The More Than 100 Mile Diet

The boys have been reminding me, in a very earnest way, to reduce, reuse, and recycle, in keeping with their various school-related Earth Day activities. I think we do a fairly decent job of that in our house: we recycle everything we can, we use steel water bottles and reusable shopping bags, we try to keep our house from overflowing with plastic consumables, although this is fairly relative. The boys do have plastic toys, we did – due to Jake’s incessant talking about it – receive a landfill-destined Slap Chop for Christmas. The Slap Chop: thousands of years from now landfills will be studded with those monstrosities, possibly the best-marketed piece of junk ever invented. Vince, you liar. The Sham-Wow was a useful addition to our household, but the Slap Chop? Jake talked ceaselessly about it to his indulgent grandma and was thrilled when she gave it to us, and then was subsequently saddened when it became apparent that no, kids cannot use the Slap Chop and no, the Slap Chop doesn’t actually work. Don’t even get me started on the Graty.

Terrible plastic gimmicks and toys notwithstanding, we do try to minimize our environmental impact. However, there are many things I don’t do which I could do – I could walk the boys to school instead of drive, for example, I could xeriscape more and take shorter showers, I could use one of those Diva Cups if the thought didn’t make me totally squeamish.

It’s popular now to be a locavore, thank you “100 Mile Diet”. A friend and I were discussing the fact that people who you think should be compassionate and open minded are generally the opposite of that when it comes to food. Generally anyone who refers to their diet using the word “purist” is a zealot about it; however, I would probably be the world’s smuggest locavore if I lived in a different climate. I do purchase locally grown product when it is available, although I do not think that environmentally there is much difference between vegetables trucked from another province and ones that are grown in a hothouse in Alberta in the winter. For most of the year, if I was to eat only food produced within a 100 mile radius, I would be eating a lot of beef, pork, potatoes, wheat, and corn. My fruit choices would be Saskatoon berries and crabapples. Not to mention the fact that there are no nearby vineyards or locally grown coffee beans. So I think I will stick with my non-eco-friendly-more-than-100-mile-diet, with a side order of vague guilt.

What do you do that causes environmentally-related guilt?

Comments

  1. 100 mile diet is all fine and good but rather tough in the frozen tundra.
    I keep forgetting my re-usable coffee mug and we have two cars. Not terribly good.

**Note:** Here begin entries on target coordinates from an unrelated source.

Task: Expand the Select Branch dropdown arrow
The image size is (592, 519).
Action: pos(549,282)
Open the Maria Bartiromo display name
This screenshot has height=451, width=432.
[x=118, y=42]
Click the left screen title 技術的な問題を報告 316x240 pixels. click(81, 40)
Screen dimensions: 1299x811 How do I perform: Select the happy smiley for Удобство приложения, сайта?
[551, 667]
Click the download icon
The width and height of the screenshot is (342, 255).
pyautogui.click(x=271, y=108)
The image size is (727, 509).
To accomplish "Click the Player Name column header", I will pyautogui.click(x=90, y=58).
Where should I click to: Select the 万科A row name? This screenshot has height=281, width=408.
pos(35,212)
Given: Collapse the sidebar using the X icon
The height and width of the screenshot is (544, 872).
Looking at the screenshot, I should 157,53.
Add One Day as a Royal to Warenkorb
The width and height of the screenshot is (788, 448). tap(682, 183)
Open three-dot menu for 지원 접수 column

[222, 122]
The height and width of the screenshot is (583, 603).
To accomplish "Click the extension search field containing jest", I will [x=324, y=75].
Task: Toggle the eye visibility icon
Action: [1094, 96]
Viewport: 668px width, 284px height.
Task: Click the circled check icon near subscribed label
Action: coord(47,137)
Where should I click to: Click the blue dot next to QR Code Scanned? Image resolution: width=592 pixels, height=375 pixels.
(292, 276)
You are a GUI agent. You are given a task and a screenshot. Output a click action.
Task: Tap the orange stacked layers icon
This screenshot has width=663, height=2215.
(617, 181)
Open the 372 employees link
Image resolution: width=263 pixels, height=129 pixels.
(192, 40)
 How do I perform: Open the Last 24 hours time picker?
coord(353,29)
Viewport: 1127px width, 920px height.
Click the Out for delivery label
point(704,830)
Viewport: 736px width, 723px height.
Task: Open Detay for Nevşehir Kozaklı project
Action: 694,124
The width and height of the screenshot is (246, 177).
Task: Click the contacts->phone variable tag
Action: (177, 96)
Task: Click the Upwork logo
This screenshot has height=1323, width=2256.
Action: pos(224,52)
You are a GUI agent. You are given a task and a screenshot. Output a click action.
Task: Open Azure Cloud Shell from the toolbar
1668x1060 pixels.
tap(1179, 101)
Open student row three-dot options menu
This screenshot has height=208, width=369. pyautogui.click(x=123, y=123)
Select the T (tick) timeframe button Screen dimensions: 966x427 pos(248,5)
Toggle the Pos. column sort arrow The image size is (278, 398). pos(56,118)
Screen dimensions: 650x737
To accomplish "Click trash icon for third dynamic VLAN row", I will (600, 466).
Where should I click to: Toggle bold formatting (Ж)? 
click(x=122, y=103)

  2. I’m not going to answer your question because you completely read my mind and that’s the topic of my next post. Ooo-weee-ooo. Freaky.

    Did you watch the 100-mile-diet challenge on the Food Network? They filmed in near here and even in the heart of farmland these people found it tough. On one episode a woman was so desperate for a coffee like drink that she dug up chicory root from the weeds along the side of the highway and ground them up in hot water. Yum. I’m afraid I’m not that pure.